Esta é uma história de separação, mas não é uma história de mulheres que choram pelos cantos da casa ou de homens que redundam em clichês. Elvira Vigna, escritora avessa ao linear e categórico, constrói uma trama de infidelidades e jogos de poder, e um mapa das deslocações de uma mulher que procura — geograficamente, intimamente — o lugar de si, na sua solidão, no seu vazio, naquilo que apenas a ela pertence. Esta mulher chama-se Valderez. Os homens à sua volta são Paulo, com quem partilha a cama, e Pedro, com quem partilha Molly, a mãe. Molly, e a sua história de menina do interior abusada pelo patrão, será o foco de uma viagem ao passado. Paulo, amante de Valderez, será loucura e dispersão.

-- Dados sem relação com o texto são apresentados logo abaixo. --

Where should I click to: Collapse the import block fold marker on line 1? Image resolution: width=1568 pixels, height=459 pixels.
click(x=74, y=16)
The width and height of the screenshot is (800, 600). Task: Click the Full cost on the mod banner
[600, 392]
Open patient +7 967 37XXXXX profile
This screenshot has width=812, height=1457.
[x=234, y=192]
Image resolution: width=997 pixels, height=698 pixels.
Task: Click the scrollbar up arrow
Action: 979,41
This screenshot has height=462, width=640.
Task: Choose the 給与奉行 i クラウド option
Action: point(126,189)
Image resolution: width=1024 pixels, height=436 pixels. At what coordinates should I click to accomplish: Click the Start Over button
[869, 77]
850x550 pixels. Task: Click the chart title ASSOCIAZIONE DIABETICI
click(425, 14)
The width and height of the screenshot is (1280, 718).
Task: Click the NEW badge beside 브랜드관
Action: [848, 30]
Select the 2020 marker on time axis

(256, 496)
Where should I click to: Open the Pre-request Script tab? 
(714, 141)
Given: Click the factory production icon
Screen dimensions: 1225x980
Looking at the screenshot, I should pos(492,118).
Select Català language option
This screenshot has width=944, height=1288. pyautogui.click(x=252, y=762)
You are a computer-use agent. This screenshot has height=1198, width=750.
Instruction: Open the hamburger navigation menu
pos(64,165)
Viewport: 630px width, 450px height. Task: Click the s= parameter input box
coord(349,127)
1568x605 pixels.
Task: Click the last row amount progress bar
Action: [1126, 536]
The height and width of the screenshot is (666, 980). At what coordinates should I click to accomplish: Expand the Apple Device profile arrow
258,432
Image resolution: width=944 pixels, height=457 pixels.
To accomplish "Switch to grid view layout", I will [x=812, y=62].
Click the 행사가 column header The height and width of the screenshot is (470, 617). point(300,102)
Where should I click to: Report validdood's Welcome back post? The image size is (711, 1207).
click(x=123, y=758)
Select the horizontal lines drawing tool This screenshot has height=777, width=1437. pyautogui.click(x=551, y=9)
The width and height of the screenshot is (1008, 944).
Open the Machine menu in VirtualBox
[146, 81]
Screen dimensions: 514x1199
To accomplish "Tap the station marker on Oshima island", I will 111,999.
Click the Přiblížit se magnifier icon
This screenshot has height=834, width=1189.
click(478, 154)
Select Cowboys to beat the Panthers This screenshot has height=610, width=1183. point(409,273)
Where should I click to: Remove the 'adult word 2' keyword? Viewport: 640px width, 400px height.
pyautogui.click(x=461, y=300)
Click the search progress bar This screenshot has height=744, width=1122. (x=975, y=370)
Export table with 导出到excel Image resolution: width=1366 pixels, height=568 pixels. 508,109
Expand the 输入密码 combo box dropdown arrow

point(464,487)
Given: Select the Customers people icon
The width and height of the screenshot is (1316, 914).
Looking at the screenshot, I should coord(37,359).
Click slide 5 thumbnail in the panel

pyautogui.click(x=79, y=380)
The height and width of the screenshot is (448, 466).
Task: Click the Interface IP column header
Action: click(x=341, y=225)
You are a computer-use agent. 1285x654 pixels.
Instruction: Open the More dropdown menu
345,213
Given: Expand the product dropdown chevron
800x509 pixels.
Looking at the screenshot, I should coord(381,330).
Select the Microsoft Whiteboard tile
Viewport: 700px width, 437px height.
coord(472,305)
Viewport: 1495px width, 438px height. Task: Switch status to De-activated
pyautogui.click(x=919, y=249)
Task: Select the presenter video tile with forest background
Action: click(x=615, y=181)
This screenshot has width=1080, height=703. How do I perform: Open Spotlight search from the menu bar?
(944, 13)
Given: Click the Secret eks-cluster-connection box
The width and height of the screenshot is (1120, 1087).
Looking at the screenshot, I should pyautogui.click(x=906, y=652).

Por escrito debruça-se sobre corpos que se encontram em camas de lugares diferentes, de uma fazenda ao Rio de Janeiro, de Paris a São Paulo: por vezes, debruça-se como alguém que olha o mundo a partir de um varandim; outras vezes, como alguém que se lança num túnel sem luz. Um romance atravessado pelo sexo e pela memória, como duas faces de uma única moeda.
Os elogios da crítica:
«Labiríntica e antissentimental, Elvira Vigna nos mantém vidrados na sua ironia e no retrato mordaz da natureza humana que desenha com as palavras.»
Mariana Salomão Carrara
«Elvira Vigna é única em vários sentidos. Como pessoa, ela não transige, não faz concessões, é muito coerente com o que acredita, é muito feminista, muito de esquerda, é firme na ideia de uma literatura literária, não feita para venda, mas para transformar. […] Como escritora é a mesma coisa. O texto dela tem uma potência, diz exatamente aquilo que pensa.»
Noemi Jaffe
«Qualquer tentativa de classificar, relacionar ou demarcar a obra de Elvira Vigna parece fadada ao fracasso — e isso porque Vigna é uma autora destinada a influenciar de maneira direta as próximas gerações. […] Dentro da literatura brasileira, não há quem se iguale ou se aproxime dela.»
Folha de S.Paulo
«Num momento em que a inteligência e a sofisticação estão sob ataque, a leitura da obra de Elvira Vigna é um verdadeiro ato de resistência. Inquieta, ousada, contundente, corrosiva.»
Estado de Minas
«Vigna se debruça sobre relações entre homens e mulheres sem um pingo de sentimentalismo. Seu método, na linguagem, procura enfocar a migalha do relacionamento em vez de se preocupar com o sabor ou o mofo do pão de cada dia amoroso. […] Não é agradável. Mas Elvira Vigna não quer ser agradável. Ela quer é enfiar um cisco no seu olho.»
Cult
«Nada sobra em Elvira Vigna. Tudo é exato para descrever a estupidez tediosa de se estar aqui e agora. Em seus livros, não há uma hierarquização entre narrador e personagem. Ambos não sabem o que vai acontecer, por isso hesitam, parecem bobos. Contam e vivem porque têm de fazê-lo.»